Data under study Block Start
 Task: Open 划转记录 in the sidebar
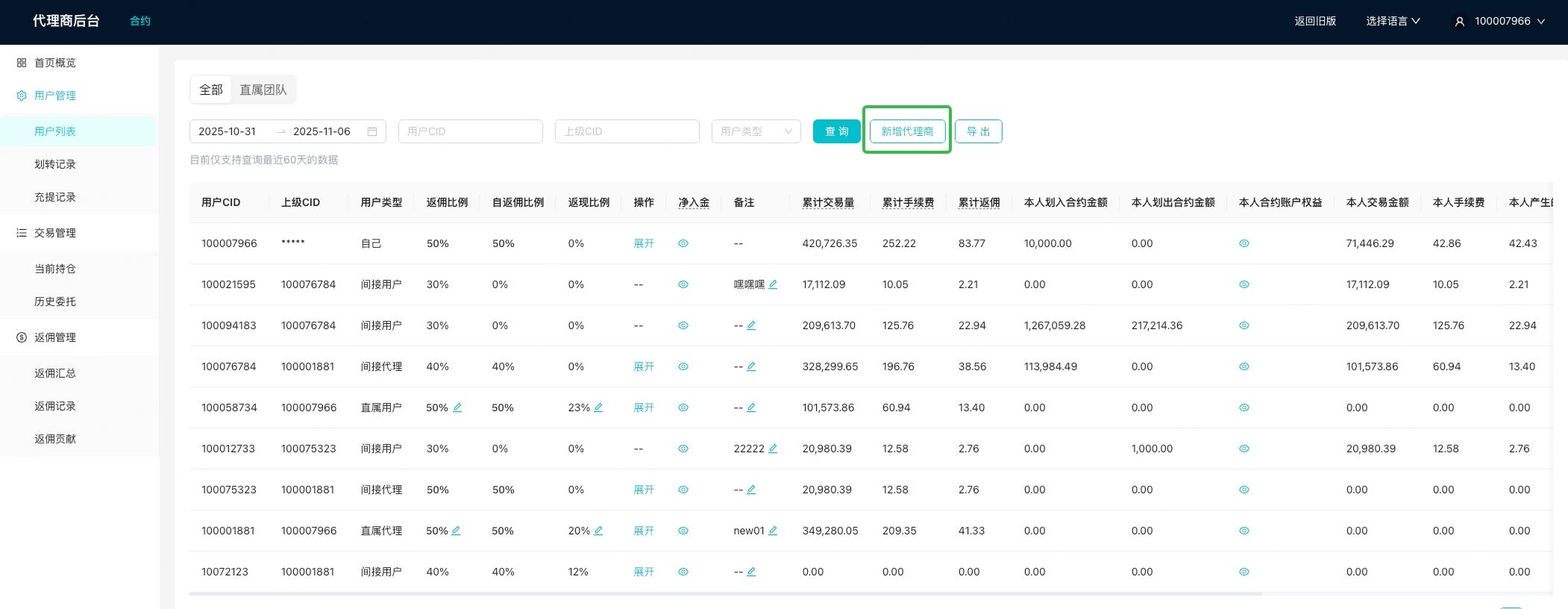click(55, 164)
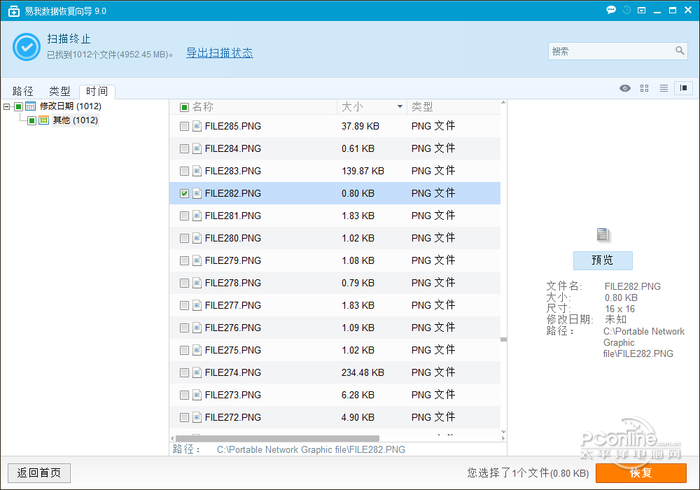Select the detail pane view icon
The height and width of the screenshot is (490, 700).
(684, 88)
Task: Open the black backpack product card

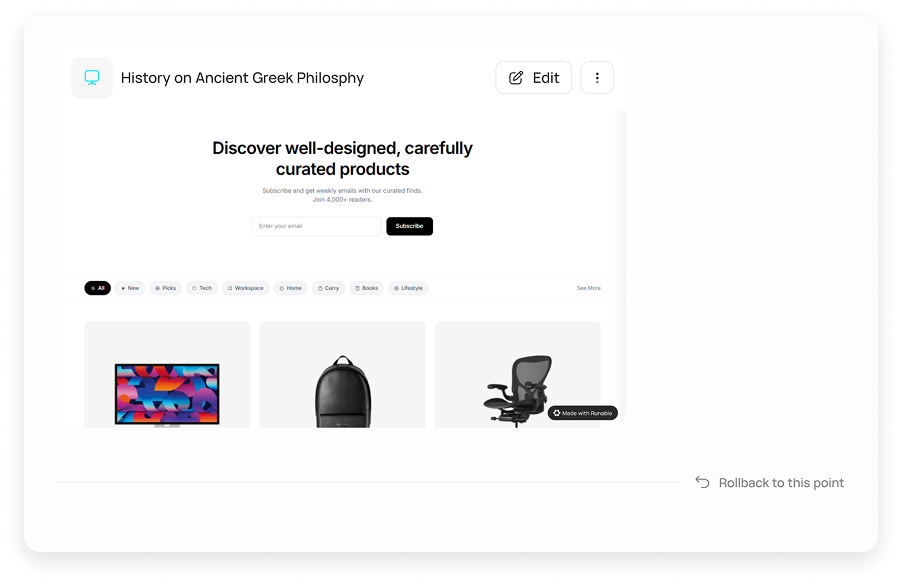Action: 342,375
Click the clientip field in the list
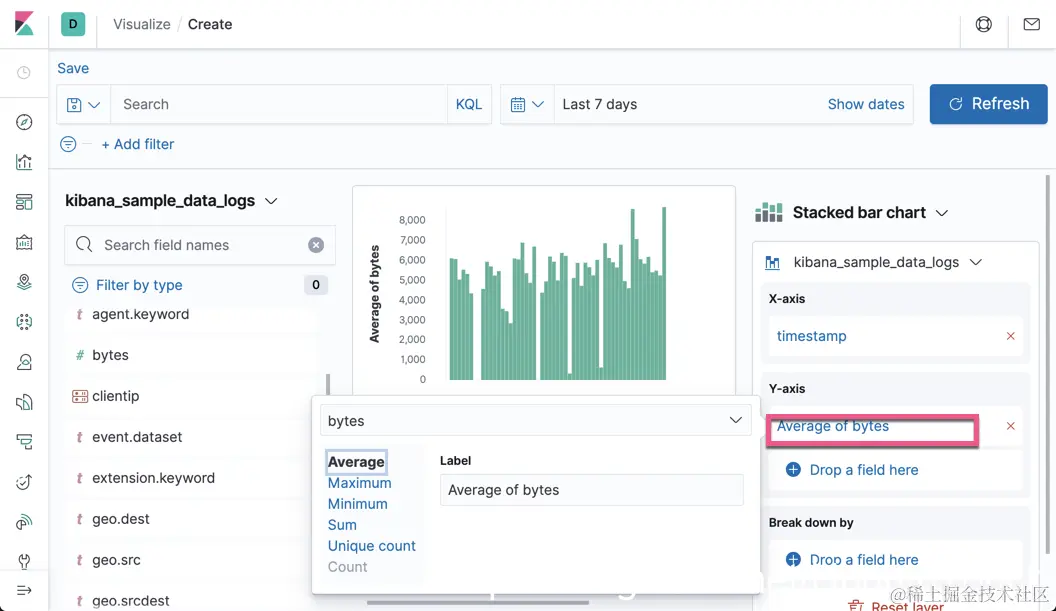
Data under study Block End
# Task goal
Reproduce every line of the data above, exactly as it stands, but not the pictures.

# Response to the task
 Task: Open 划转记录 in the sidebar
click(55, 164)
Select the detail pane view icon
The height and width of the screenshot is (490, 700).
(684, 88)
Task: Open the black backpack product card

Action: 342,375
Click the clientip field in the list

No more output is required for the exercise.